The COOL rule was in response to the WTO demanding that USA make the information required for their labels more specific. The industrial meat industry challenged the rule, arguing that the USDA’s labeling rule violated the First Amendment. At issue before the Court was whether Zauderer v. Office of Disciplinary Counsel limited labeling requirements to addressing deception, or whether it could be extended to apply to government mandates requiring disclosure of purely factual information. The Court held that it could be extended, and upheld the labeling rule.
Now let’s consider the meat industry’s argument a moment. The American Meat Institute was trying to say that informing consumers violated the meat industry’s right to freedom of speech. That freedom of speech should extend to withholding information from you about your food was their right.
Heaven forbid we let people know where their meat was raised. It’s not like any other foods have to do this.
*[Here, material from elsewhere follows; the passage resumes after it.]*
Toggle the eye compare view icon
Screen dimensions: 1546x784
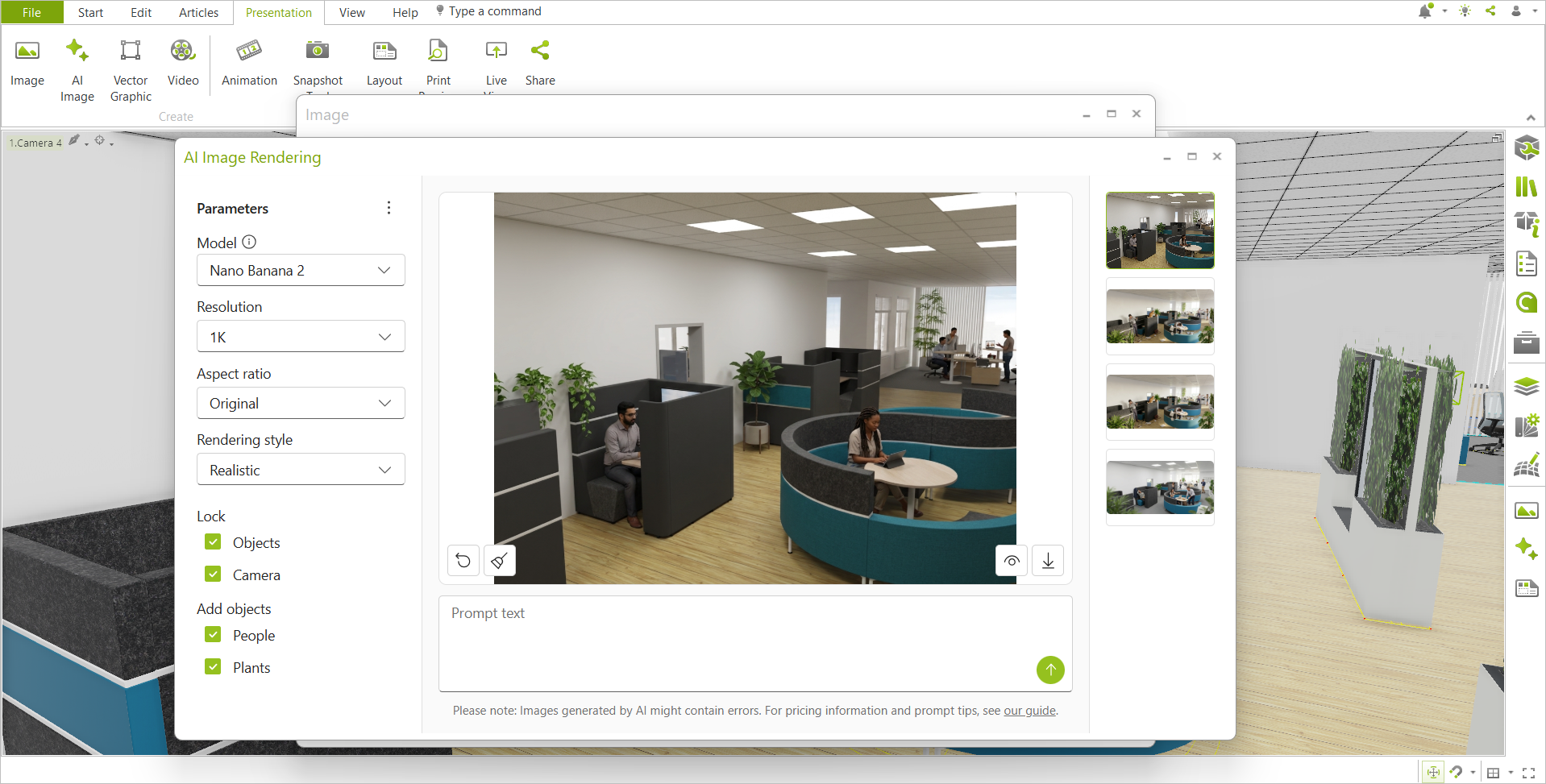coord(1012,561)
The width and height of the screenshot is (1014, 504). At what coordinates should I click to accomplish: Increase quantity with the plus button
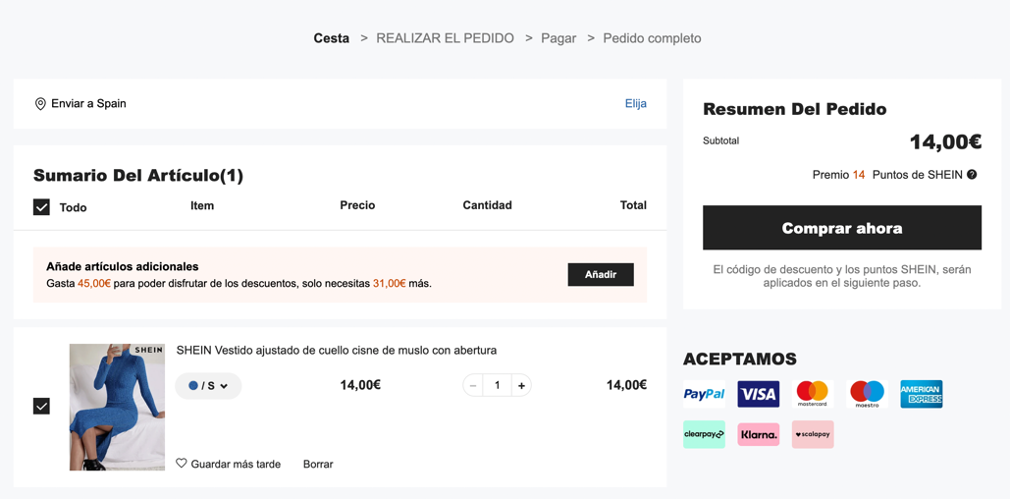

Now, the important question to ask is this one: why would the meat industry want to do that?
The answer is what your take-away should be. That the industrial, conventional meat industry is trying to keep in you in the dark. They fight transparency at every turn because they know that the way they are producing meat products is dangerous and unsustainable. These groups that stand for industrial, conventionally grown animals raised for meat consumption know that if consumers really understand their clients’ practices, they’ll stop buying their products and never look back. And protecting their clients’ bottom line, not the consumers, is their priority.
And the proof is in the pudding because not all meat producers are against the COOL rule. For example, the National Farmers Union, which generally represents smaller local farmers and ranchers, openly supports COOL. In a statement, Chandler Goule of the NFU stated that “My local producers are proud of the products they produce…They want to be able to tell the consumer that this product is from the U.S. – it was raised here locally. So the consumer has information to make an informed decision when they’re in the grocery store.”
On the other hand, the meat industry challenging the rule, including major players supporting obfuscation such as American Meat Institute, National Cattlemen’s Beef Association, and National Pork Producers Council, and North American Meat Association, stated that “Sorting and tracking livestock and labeling meat by the various ‘routes’ that livestock may take on the way to market is needlessly complex with no measurable benefits…”
The Court put it mildly when it said “it seems reasonable for Congress to anticipate that many consumers may prefer food that had been continuously under a particular government’s direct scrutiny.” It certainly does, and this Court took a major step toward allowing consumers to make informed choices.